Pointing records for screenshots and pages
==*==

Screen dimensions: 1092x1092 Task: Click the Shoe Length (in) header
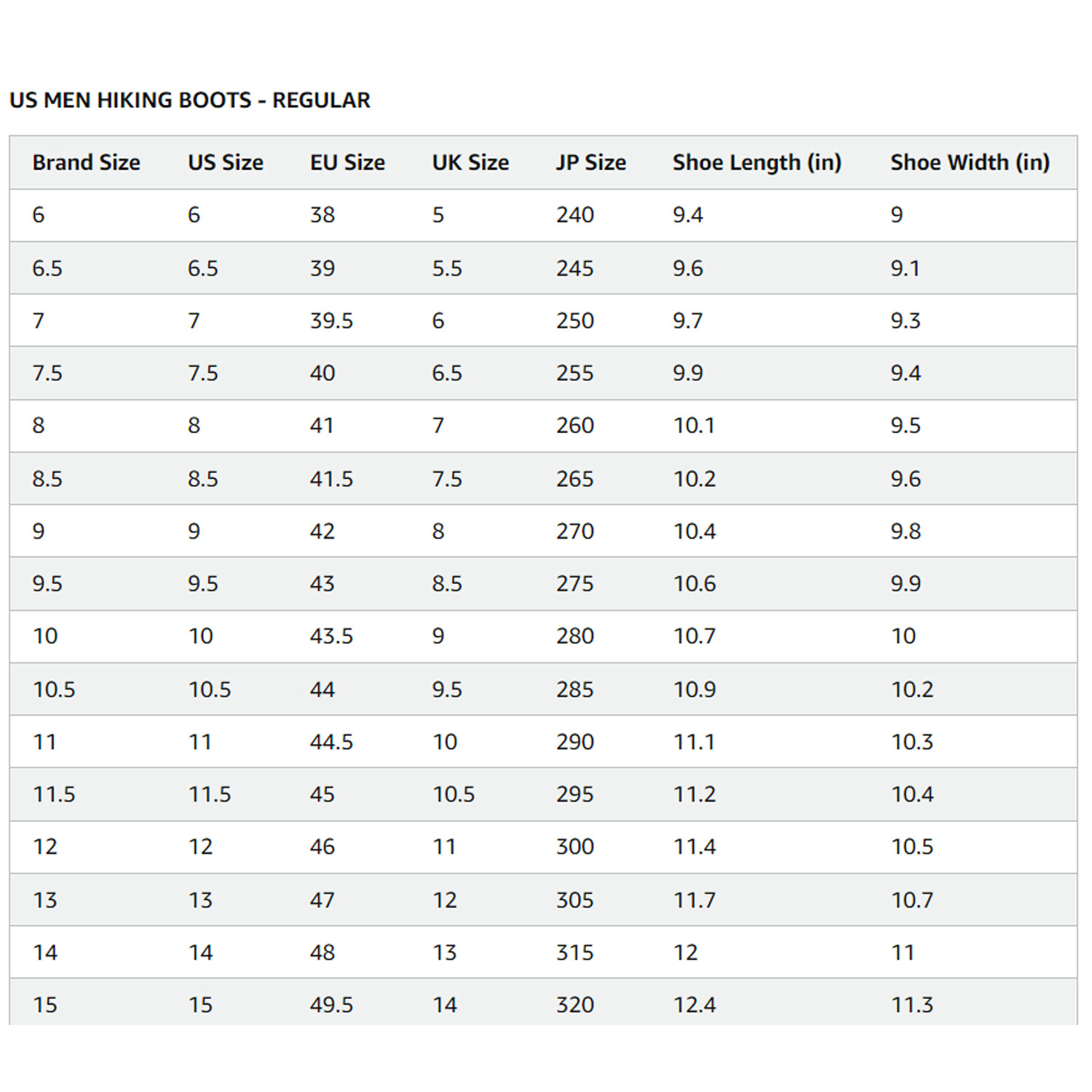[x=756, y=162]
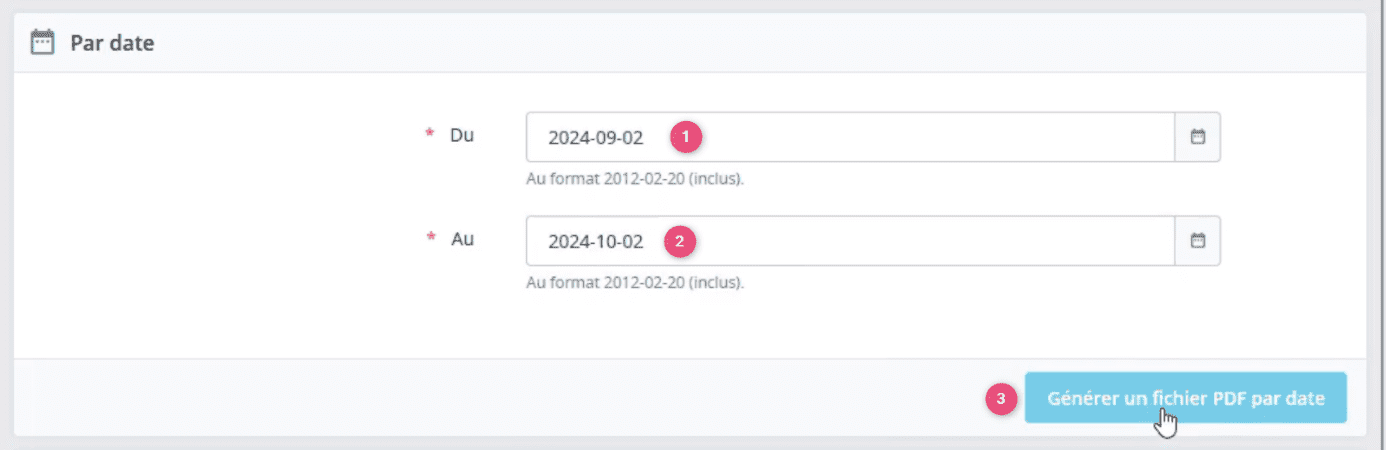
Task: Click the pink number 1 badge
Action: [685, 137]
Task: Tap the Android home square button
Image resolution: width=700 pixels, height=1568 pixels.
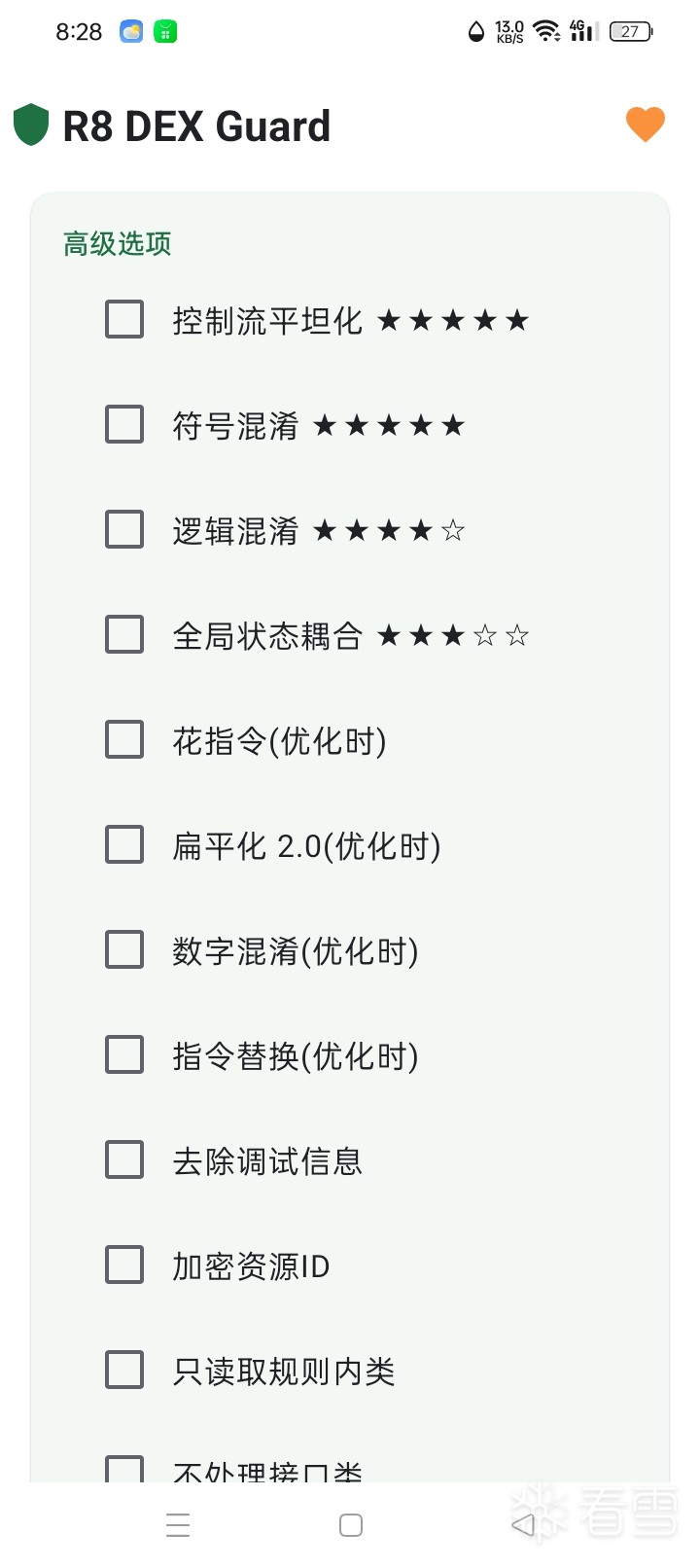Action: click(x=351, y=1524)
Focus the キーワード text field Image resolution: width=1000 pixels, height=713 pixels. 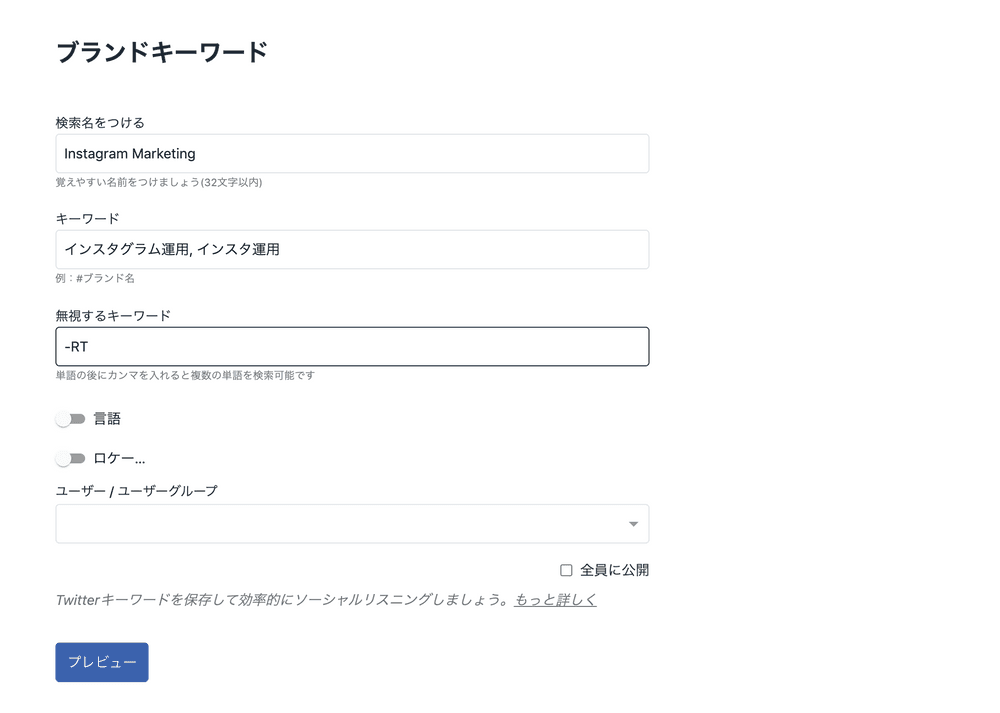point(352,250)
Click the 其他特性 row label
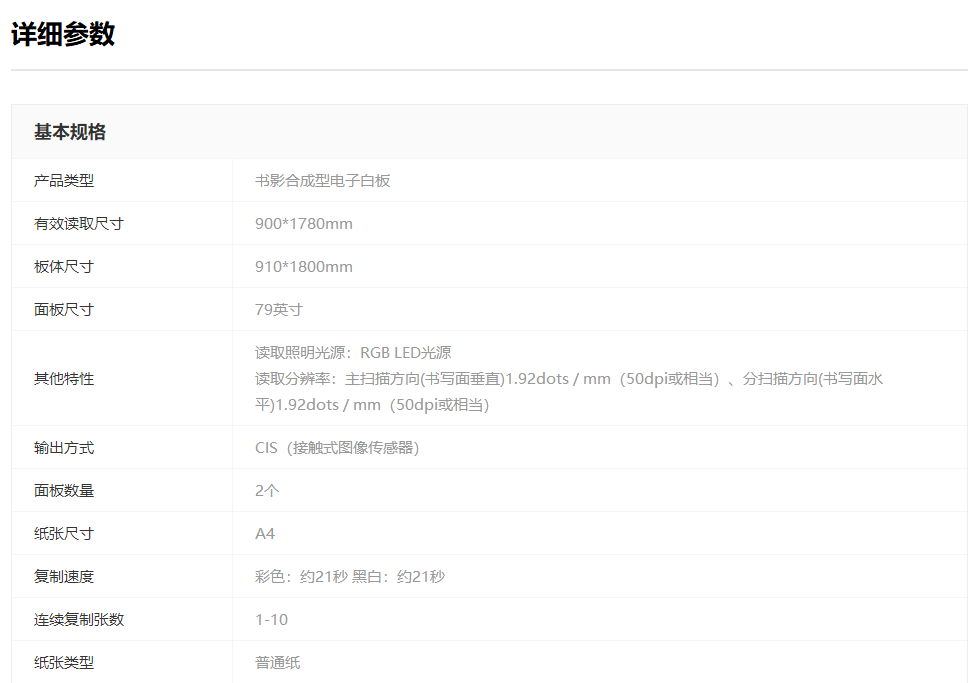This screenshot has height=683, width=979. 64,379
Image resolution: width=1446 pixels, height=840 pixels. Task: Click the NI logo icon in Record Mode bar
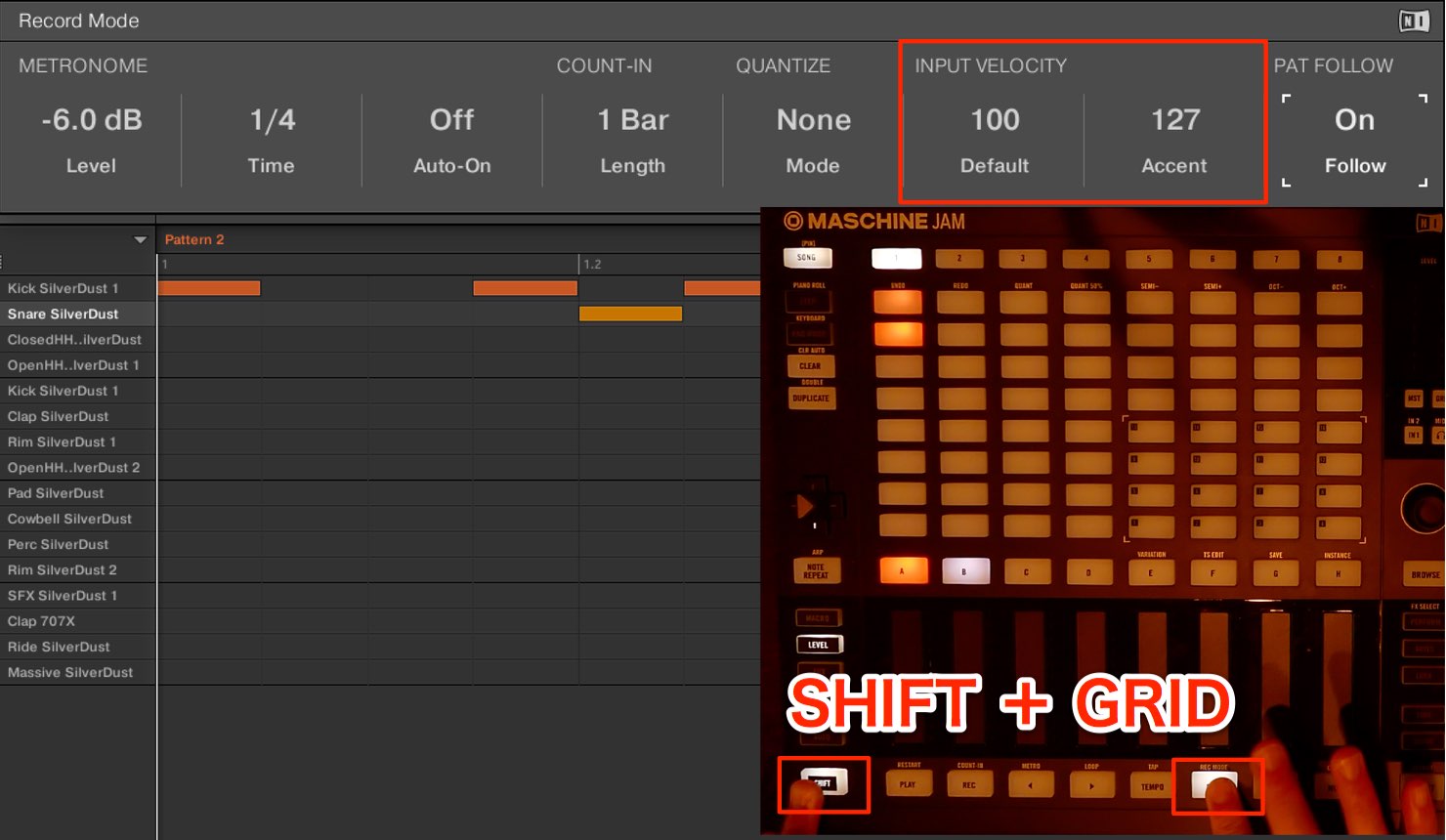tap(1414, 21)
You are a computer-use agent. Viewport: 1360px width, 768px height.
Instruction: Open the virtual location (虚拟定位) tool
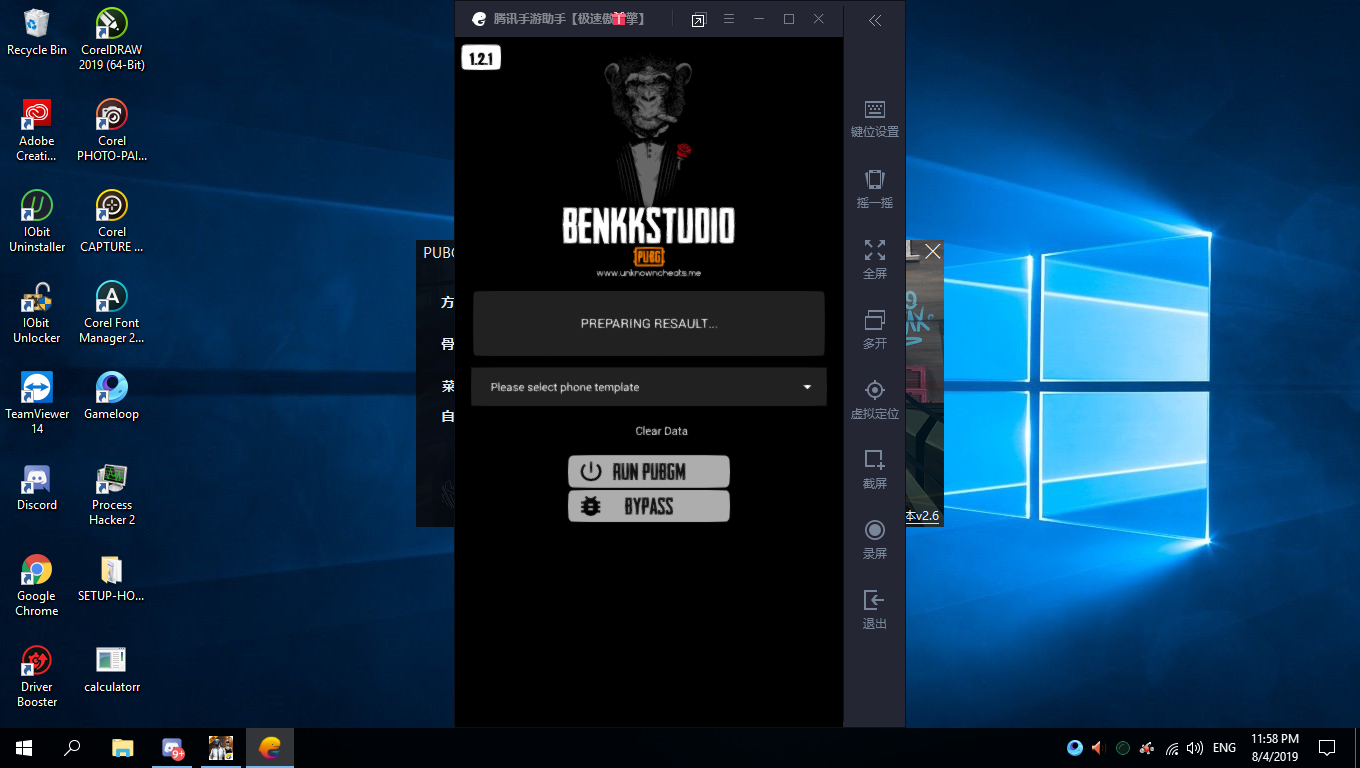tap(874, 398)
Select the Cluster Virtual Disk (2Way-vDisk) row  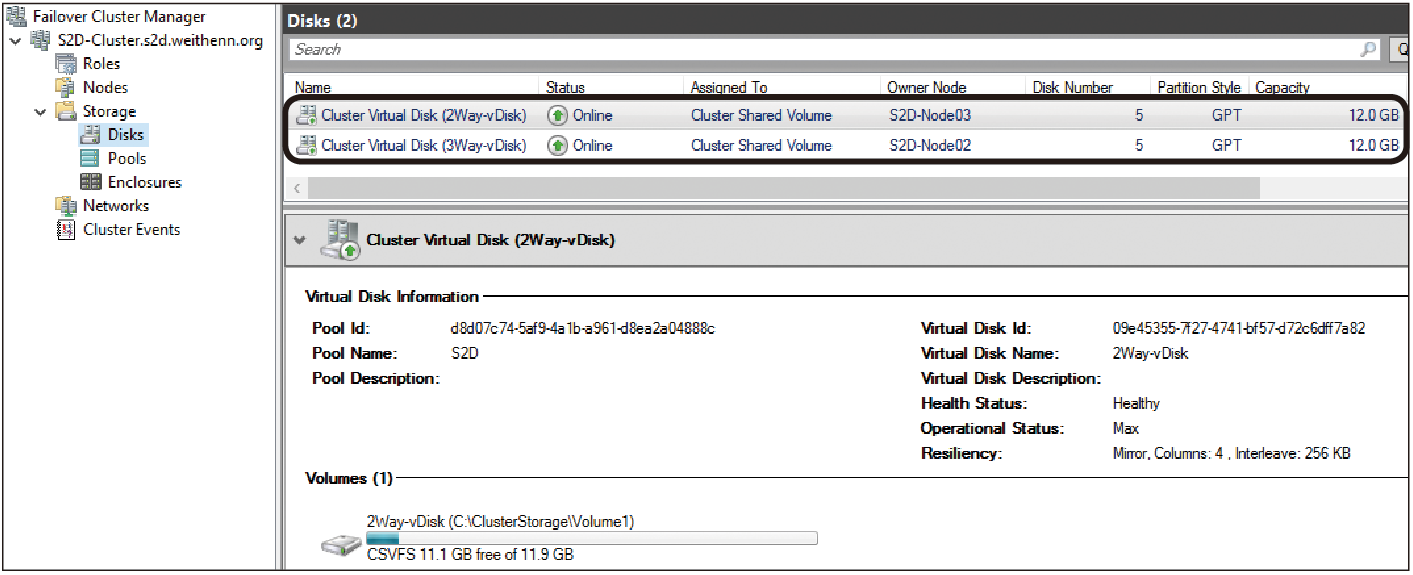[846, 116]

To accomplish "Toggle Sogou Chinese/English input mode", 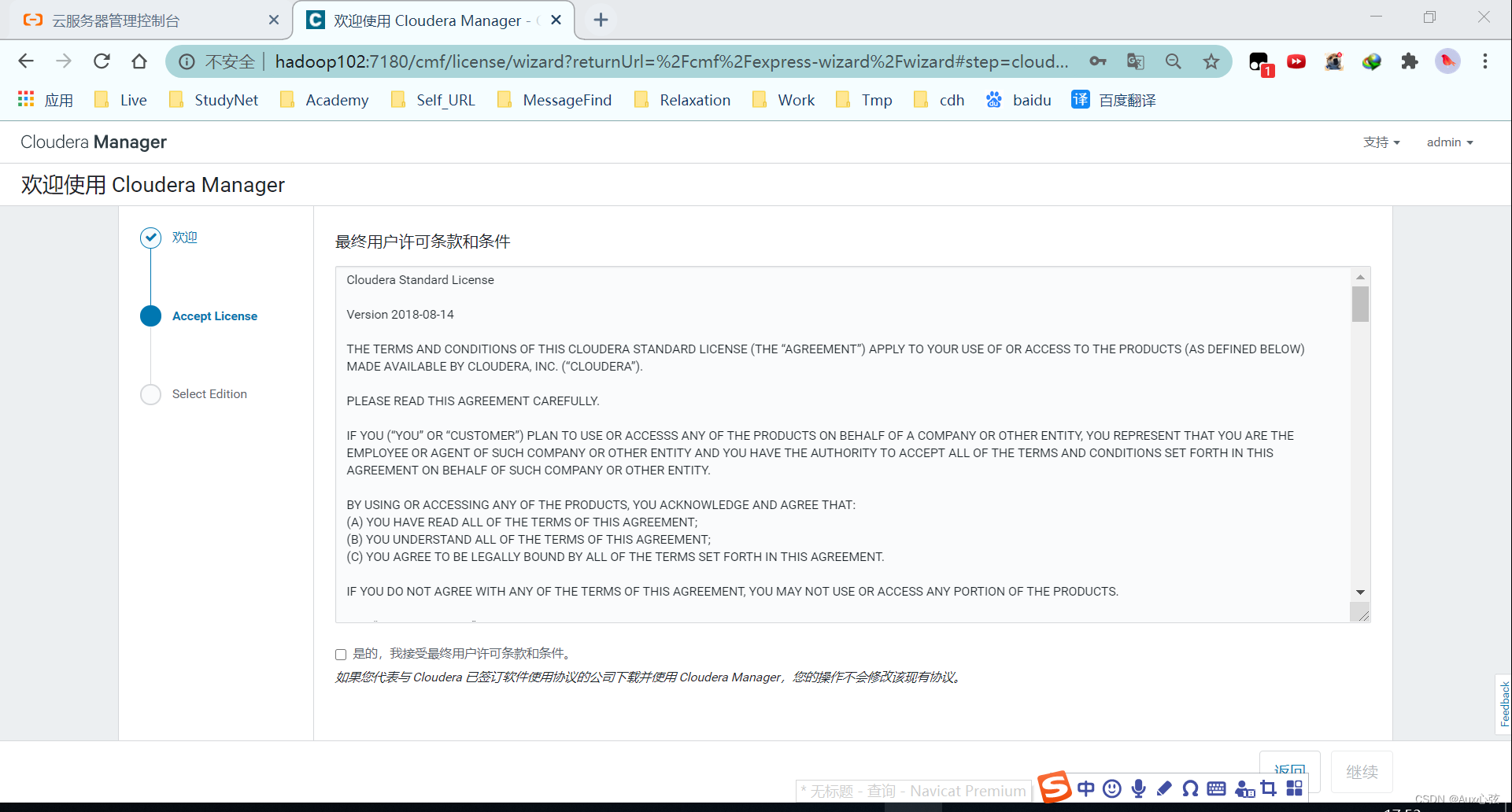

==*==

SHORT EXERCISE -> Reproduce the stretch of material from its start through the line containing "Action: click(x=351, y=1524)", with both ends included. Leave the pictures out.

ANSWER TO THE EXERCISE ->
Screen dimensions: 1092x1092 Task: Click the Shoe Length (in) header
[x=756, y=162]
Task: Click the pink number 1 badge
Action: [685, 137]
Task: Tap the Android home square button
Image resolution: width=700 pixels, height=1568 pixels.
Action: click(x=351, y=1524)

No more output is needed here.